- SOURCE DATA
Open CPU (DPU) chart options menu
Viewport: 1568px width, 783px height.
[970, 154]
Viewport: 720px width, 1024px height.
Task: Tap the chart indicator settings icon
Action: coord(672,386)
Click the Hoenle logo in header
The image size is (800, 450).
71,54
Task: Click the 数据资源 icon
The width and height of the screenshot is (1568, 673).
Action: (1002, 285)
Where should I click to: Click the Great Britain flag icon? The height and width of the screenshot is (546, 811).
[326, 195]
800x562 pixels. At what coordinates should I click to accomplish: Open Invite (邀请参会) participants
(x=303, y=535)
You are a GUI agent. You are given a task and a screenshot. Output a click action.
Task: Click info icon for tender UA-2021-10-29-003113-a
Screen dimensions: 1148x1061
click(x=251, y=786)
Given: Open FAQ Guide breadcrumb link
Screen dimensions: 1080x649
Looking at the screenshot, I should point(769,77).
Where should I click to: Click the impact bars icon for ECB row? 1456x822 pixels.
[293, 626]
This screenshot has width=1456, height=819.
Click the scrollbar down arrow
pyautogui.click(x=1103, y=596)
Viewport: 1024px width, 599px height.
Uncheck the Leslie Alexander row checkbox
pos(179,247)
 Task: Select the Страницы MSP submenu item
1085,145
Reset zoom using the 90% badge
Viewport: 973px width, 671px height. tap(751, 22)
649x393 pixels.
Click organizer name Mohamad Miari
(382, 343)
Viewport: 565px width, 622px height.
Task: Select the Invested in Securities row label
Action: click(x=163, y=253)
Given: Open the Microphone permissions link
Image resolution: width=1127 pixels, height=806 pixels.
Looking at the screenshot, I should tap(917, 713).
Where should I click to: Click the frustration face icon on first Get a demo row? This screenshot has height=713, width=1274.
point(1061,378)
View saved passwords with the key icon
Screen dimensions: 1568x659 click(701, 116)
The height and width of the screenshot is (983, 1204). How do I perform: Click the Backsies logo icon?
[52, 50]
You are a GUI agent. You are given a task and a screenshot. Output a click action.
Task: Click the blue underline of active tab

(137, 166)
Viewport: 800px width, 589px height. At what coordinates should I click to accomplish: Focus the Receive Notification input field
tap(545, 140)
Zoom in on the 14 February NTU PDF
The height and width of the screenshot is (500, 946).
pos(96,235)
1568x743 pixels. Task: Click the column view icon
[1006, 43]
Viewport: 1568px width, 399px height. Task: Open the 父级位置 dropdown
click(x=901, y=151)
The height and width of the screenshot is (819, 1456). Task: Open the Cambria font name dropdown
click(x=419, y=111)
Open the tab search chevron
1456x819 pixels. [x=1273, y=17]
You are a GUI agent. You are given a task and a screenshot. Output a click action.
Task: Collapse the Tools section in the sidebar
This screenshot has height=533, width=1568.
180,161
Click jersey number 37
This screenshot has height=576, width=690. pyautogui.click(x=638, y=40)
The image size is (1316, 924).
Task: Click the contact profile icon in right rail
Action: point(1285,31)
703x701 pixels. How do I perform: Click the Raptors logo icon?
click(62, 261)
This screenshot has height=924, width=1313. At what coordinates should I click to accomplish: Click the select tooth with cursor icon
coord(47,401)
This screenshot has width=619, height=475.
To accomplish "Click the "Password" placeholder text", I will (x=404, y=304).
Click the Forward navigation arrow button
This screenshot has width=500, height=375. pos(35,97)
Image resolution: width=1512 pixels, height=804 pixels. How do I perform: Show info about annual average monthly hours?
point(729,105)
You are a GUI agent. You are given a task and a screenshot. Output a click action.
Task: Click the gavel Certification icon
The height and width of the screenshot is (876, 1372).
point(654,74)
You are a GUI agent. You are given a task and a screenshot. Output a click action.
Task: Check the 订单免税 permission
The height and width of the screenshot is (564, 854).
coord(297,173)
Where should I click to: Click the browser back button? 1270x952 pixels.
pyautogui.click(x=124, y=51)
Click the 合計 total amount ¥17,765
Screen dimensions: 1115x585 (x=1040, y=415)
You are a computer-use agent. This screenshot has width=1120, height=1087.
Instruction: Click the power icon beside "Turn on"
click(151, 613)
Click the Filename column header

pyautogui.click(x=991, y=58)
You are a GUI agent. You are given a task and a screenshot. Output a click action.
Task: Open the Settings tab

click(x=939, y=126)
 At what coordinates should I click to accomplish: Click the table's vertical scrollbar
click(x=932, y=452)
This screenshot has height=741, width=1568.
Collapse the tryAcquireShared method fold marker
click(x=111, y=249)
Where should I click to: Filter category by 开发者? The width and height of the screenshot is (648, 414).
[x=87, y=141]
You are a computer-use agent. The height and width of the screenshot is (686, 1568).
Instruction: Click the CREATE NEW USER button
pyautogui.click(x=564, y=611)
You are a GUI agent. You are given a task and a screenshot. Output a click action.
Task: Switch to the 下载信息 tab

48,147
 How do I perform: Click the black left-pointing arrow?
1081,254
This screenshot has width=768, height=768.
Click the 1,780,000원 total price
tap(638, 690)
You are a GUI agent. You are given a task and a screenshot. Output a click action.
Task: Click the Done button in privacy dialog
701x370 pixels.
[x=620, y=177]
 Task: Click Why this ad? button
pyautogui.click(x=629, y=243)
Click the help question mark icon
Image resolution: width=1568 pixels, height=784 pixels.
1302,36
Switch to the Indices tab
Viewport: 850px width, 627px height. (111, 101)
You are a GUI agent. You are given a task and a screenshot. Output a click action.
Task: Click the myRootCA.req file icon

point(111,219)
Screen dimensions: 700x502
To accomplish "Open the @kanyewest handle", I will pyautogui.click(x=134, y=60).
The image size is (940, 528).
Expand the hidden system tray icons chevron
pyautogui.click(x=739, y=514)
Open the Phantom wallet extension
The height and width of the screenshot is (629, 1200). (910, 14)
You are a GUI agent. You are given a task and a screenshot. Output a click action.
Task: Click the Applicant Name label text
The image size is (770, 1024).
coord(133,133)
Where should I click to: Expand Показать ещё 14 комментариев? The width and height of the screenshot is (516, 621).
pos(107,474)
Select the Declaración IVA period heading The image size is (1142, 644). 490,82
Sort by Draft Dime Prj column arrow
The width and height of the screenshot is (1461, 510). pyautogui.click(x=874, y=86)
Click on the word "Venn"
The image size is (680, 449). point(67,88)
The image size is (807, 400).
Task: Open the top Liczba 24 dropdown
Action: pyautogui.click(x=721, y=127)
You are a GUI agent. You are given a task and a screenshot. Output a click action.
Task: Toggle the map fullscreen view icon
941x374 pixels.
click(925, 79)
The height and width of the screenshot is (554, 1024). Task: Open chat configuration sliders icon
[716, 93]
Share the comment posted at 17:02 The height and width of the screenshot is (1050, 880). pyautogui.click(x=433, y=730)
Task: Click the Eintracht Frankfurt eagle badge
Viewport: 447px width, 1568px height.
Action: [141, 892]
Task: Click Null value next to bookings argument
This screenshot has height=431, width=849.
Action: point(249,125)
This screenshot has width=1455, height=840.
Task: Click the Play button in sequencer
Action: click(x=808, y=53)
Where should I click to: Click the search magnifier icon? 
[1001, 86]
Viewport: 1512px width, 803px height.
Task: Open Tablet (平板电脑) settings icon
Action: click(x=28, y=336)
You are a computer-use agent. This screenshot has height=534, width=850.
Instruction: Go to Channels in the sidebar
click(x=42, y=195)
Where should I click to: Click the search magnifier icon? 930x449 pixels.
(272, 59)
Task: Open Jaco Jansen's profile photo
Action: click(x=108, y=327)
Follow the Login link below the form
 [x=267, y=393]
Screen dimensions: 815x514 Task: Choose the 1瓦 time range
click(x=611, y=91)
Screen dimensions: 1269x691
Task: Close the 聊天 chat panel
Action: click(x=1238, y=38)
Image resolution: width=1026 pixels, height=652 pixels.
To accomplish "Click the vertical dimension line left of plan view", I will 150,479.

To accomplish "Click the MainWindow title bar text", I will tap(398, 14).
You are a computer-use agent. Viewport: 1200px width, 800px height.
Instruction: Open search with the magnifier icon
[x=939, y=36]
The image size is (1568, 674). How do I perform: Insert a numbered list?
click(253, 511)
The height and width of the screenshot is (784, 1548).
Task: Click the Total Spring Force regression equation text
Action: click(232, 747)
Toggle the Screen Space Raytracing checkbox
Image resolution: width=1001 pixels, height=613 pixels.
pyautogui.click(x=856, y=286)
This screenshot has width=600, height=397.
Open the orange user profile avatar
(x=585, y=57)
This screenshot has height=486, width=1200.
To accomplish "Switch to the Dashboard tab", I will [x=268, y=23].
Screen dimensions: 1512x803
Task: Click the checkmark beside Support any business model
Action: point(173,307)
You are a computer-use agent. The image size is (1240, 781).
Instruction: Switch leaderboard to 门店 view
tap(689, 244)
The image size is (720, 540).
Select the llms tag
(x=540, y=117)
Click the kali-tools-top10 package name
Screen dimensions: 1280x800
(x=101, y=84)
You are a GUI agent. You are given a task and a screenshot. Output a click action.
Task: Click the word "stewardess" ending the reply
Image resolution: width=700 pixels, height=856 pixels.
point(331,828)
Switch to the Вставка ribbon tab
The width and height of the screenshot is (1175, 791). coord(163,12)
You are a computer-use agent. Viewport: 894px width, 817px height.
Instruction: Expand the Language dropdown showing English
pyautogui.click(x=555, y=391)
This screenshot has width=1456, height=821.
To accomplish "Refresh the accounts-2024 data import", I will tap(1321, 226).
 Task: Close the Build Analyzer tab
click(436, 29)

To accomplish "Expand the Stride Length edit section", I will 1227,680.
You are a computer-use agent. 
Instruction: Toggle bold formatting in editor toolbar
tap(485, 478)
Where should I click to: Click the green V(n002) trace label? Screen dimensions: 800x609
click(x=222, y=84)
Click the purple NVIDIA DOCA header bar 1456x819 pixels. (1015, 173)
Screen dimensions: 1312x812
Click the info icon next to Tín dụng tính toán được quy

- REQUIRED WORK
Which lines of the listing above contain the word "beside"? Show each of them in full.

- REPLY TO THE EXERCISE
Instruction: Click the power icon beside "Turn on"
Task: Click the checkmark beside Support any business model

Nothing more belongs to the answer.